[Saved data entries]
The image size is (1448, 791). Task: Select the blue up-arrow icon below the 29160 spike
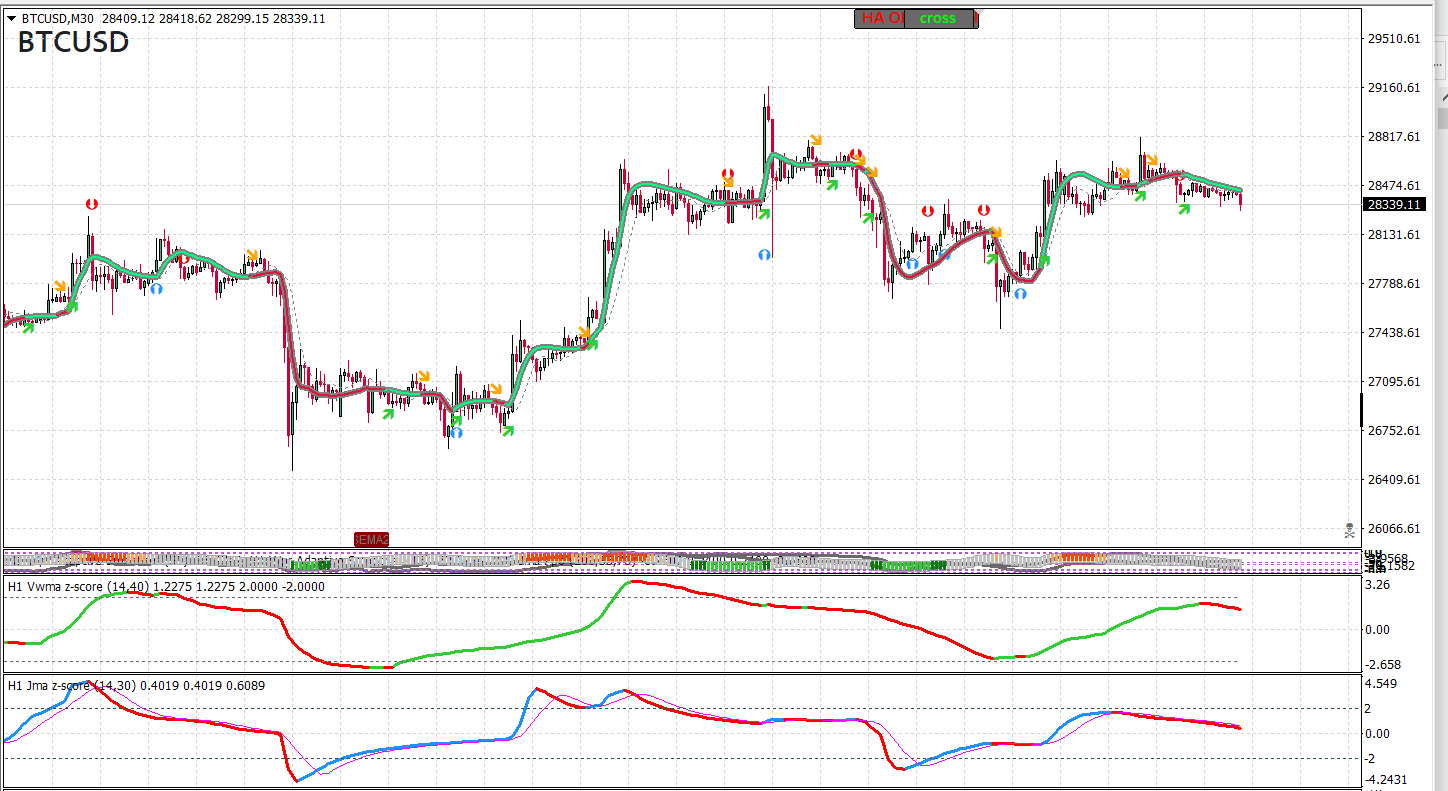764,255
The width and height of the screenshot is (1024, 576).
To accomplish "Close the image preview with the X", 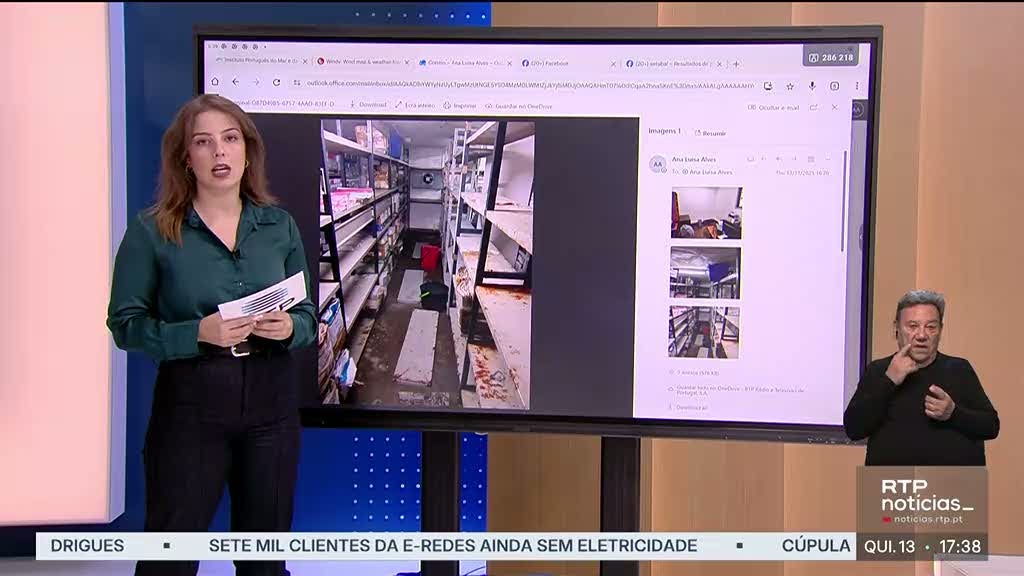I will pos(834,107).
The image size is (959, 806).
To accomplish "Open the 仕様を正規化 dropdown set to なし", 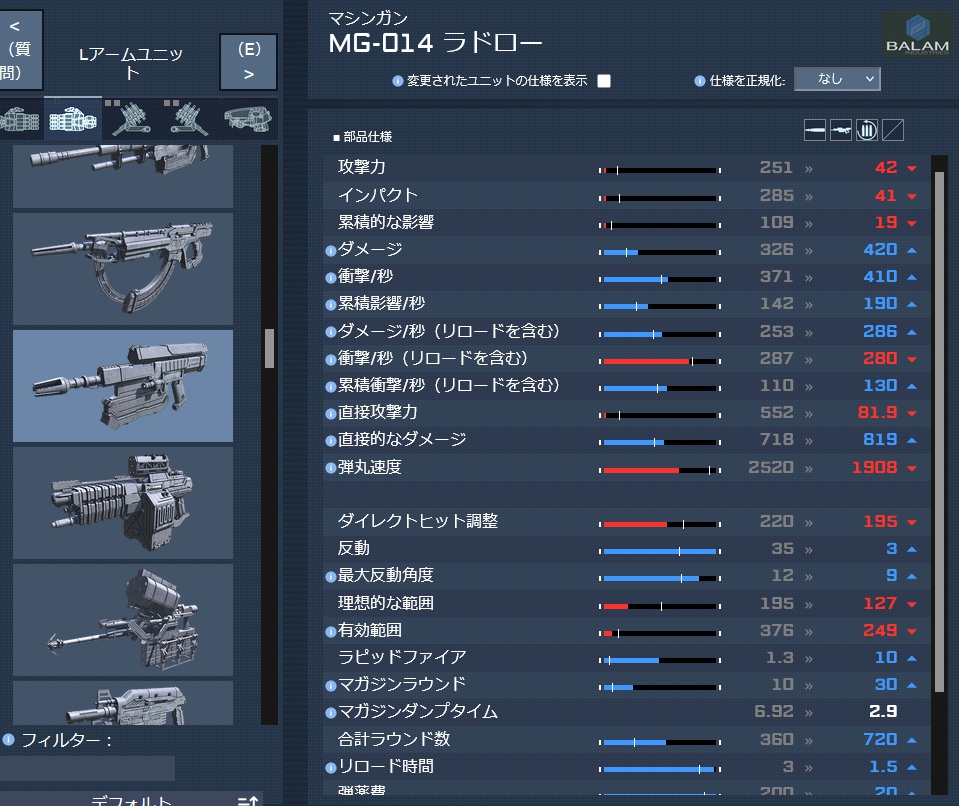I will coord(837,79).
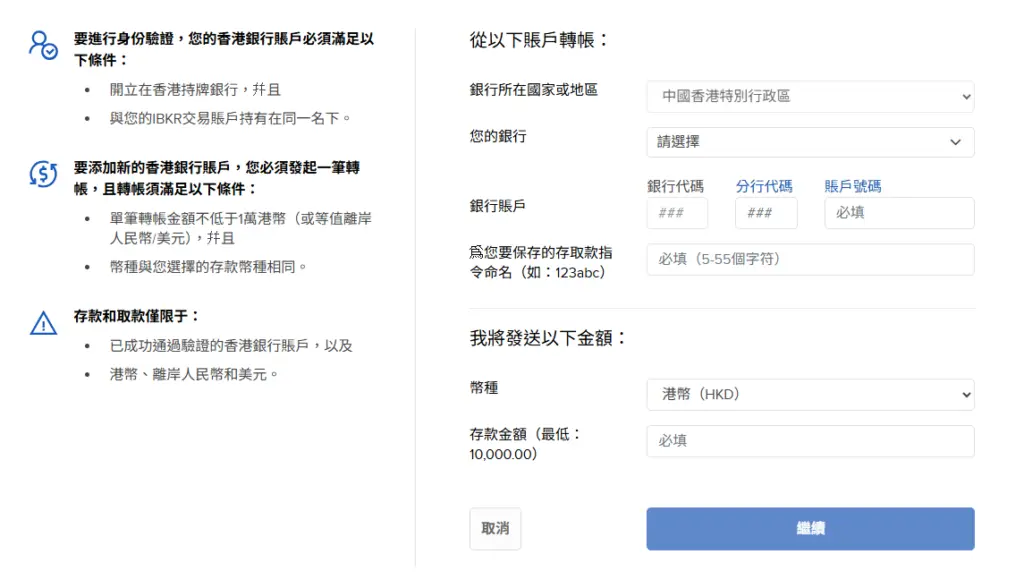Click the 賬戶號碼 blue link
Screen dimensions: 1024x588
(x=853, y=186)
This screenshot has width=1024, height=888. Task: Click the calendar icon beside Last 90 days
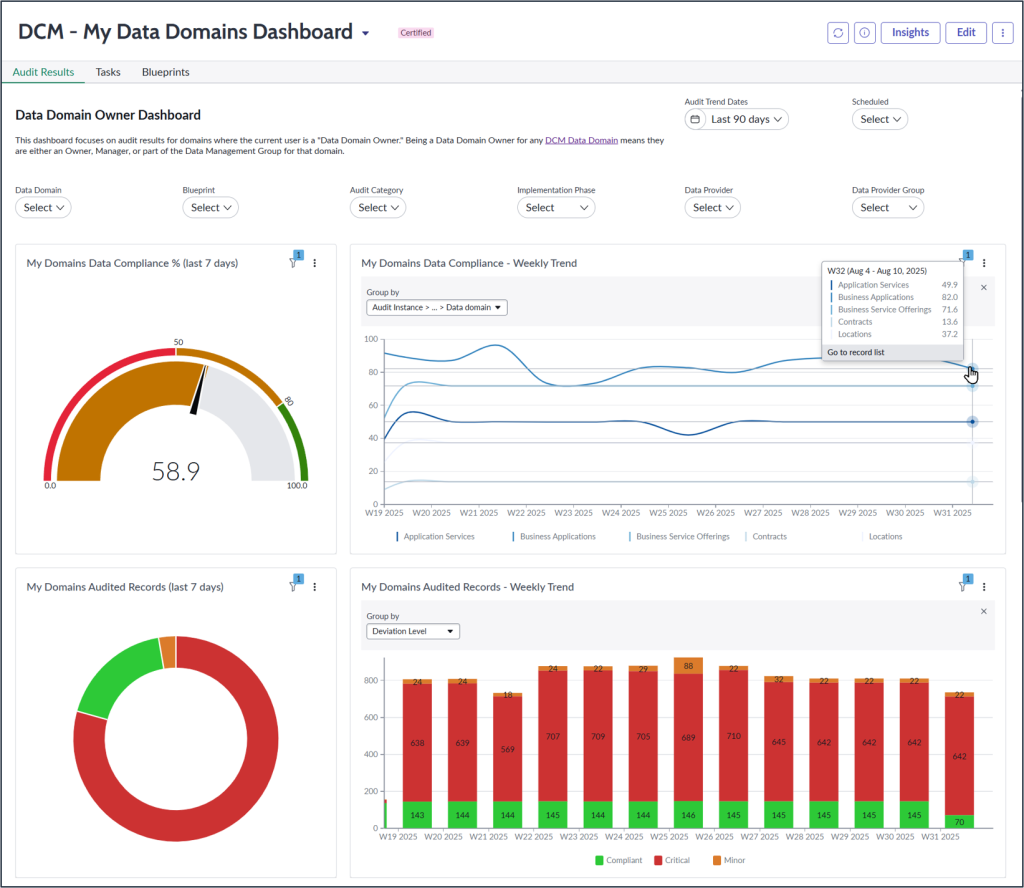coord(696,118)
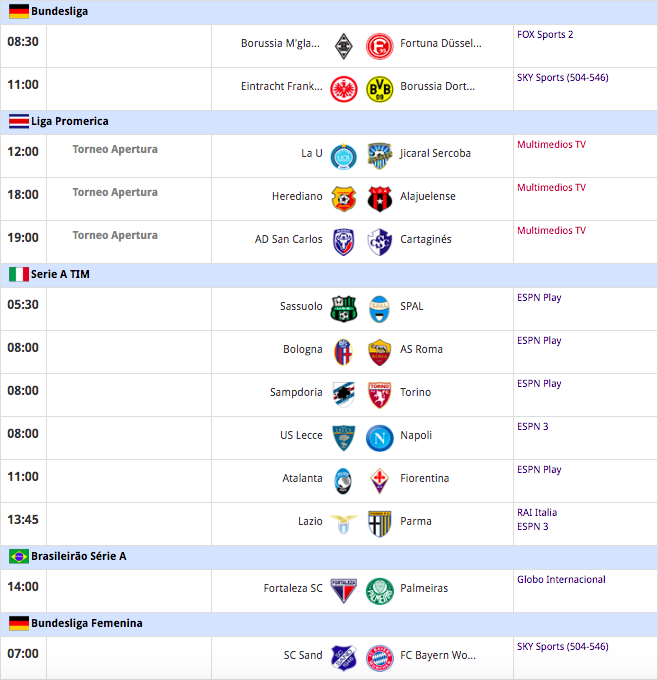The width and height of the screenshot is (658, 680).
Task: Click the Parma shield crest
Action: pos(380,524)
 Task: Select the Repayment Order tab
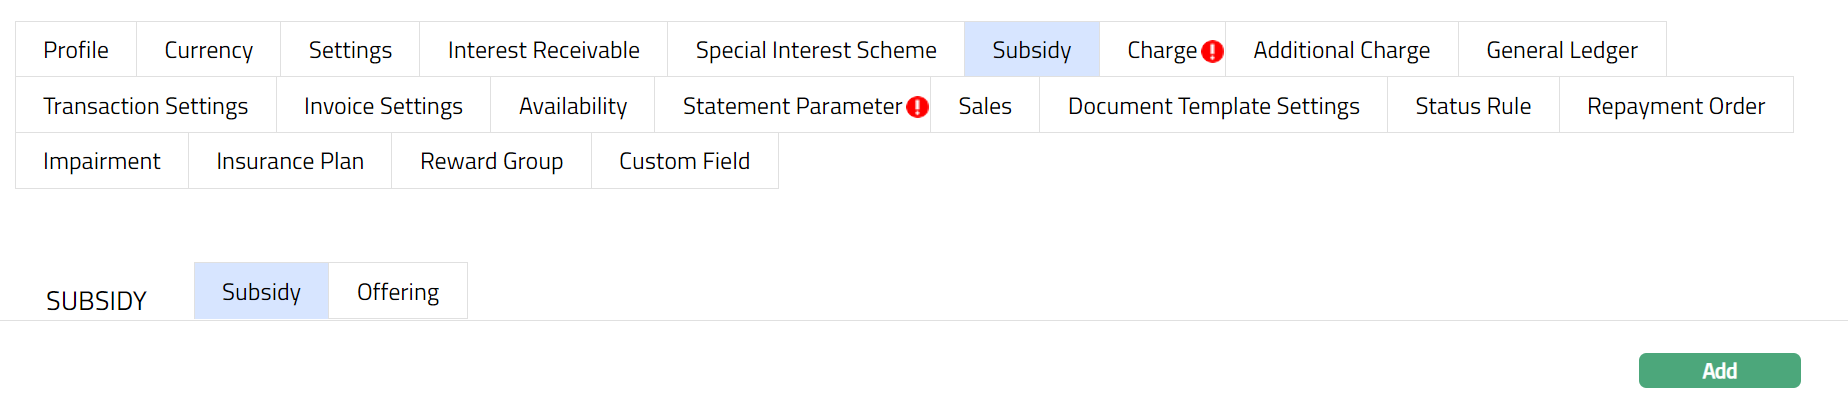click(x=1675, y=106)
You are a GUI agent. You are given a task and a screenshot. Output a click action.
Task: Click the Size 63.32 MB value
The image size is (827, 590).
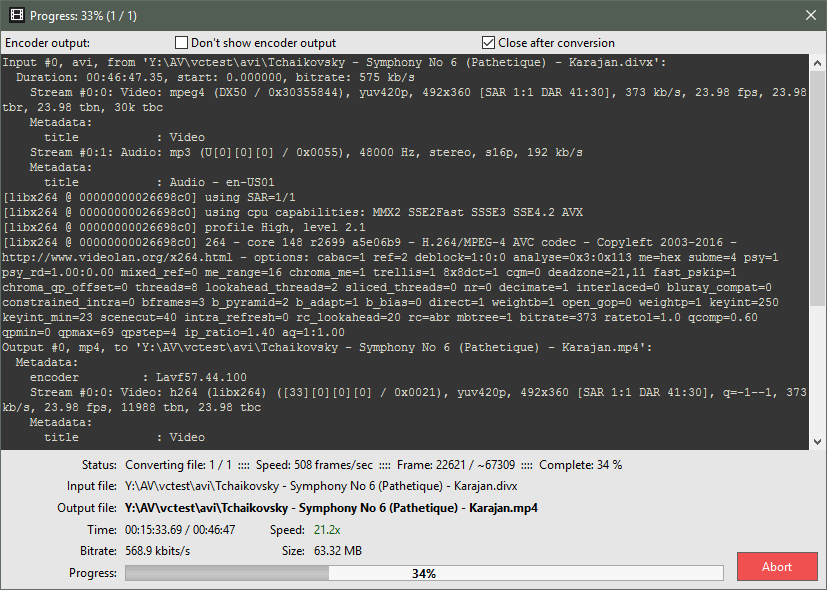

▶ WHAT THE EXERCISE ASKS
Restate word for word the lines from the one holding "Task: Click the Size 63.32 MB value" down through the last line of the records above, and do not include the pictures.

▶ ANSWER TO THIS PROBLEM
Task: Click the Size 63.32 MB value
The image size is (827, 590).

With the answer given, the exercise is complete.